Mom just had aortic valve at hospital [name redacted] associated with [redacted] Medical School. EHR used was [major EHR vendor name redacted] but it clearly had been pushed into the background......
1) Every ICU patient also had a printed chart in a notebook (paper) medical record book kept at the nursing station. Just like the old days. It was the most commonly used source of info to the residents and staff.
2) Not once did I see an EHR physically come between a patient and a staff member (as opposed to nearly every encounter where I work).
3) Mom's (and every ICU patients) plan for the day was outlined in magic marker directly on the glass doors and windows and updated during rounds....available for immediate reference, not buried in an EHR.
4) Her clinical info was accurate....... it was dictated and not fabricated from pick lists or dot phrases.

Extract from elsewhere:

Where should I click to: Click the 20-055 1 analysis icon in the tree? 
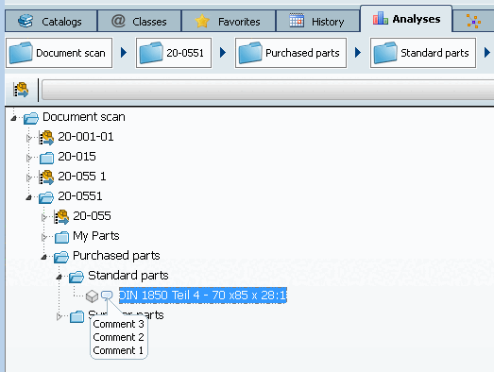(46, 178)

5) Clerks put in the data and Dr's orders......apparently they long ago figured out the nonsense called CPOE and let the clerks do it.
I suspect many major University hospitals have worked around the workflow barriers and most egregious documentation sins. The doctors there (at least in that Cardiothoracic ICU) have enough clout that they can just say HELL NO. Those of us working for less astute/ non cutting edge community hospitals run by "also ran" healthcare corps are left to bear the crosses ONCHIT and the EHR industry have dumped upon us.
I am grateful to the folks at [hospital] for an excellent job on my mom and demonstrating that efficient healthcare pushes the EHR (as currently sold and configured) to the back burner.
Oh, [EHR name redacted] still is loaded with those prefilled templates and copy/ paste pull forward geared for upcoding.....but these "top of the food chain" docs just didn't waste their time with them.
Having had to gut and remediate really, really terrible health IT for invasive cardiology and cardiac surgery years ago (http://cci.drexel.edu/faculty/ssilverstein/cases/?loc=cases&sloc=Cardiology%20story), and revise workflows to relieve busy clinicians with critically-ill patients from the stupidity and time-sink of fiddling with balky computers with poorly-designed software, I identify with this physician's observations and beliefs.
As I've stated in previous posts, most clinicians need to be relieved of clerical tasks associated with computers, especially data entry and ordering, not just surgeons.
If the data is really that valuable, hiring clericals to do clerical work should remain a true bargain, with massive return on investment.
If that is not the case, then the data is really not that valuable.